**What you need to do:**
Since only the total is wanted, give the number of lines in the listing below that hold the string "will" and add nothing.

#####

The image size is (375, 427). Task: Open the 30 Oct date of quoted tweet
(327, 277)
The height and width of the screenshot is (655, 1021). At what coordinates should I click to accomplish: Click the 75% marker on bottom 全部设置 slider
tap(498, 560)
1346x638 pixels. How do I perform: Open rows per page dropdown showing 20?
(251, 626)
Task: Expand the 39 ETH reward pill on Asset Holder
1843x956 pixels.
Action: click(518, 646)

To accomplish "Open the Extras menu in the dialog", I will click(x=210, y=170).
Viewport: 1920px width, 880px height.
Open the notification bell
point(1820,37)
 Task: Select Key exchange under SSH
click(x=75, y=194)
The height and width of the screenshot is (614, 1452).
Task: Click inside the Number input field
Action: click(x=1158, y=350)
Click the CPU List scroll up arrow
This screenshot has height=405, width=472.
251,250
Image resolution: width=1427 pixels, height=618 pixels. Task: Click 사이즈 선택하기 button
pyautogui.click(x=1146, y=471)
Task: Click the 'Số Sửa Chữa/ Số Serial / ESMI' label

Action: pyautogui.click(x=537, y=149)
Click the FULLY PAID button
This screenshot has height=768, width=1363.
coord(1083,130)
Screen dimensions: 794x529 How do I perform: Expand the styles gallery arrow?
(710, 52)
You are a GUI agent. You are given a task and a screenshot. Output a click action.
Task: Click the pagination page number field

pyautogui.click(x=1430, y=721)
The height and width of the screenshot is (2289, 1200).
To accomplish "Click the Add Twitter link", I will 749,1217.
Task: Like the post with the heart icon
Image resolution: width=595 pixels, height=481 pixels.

#####

**Response to this exercise:**
2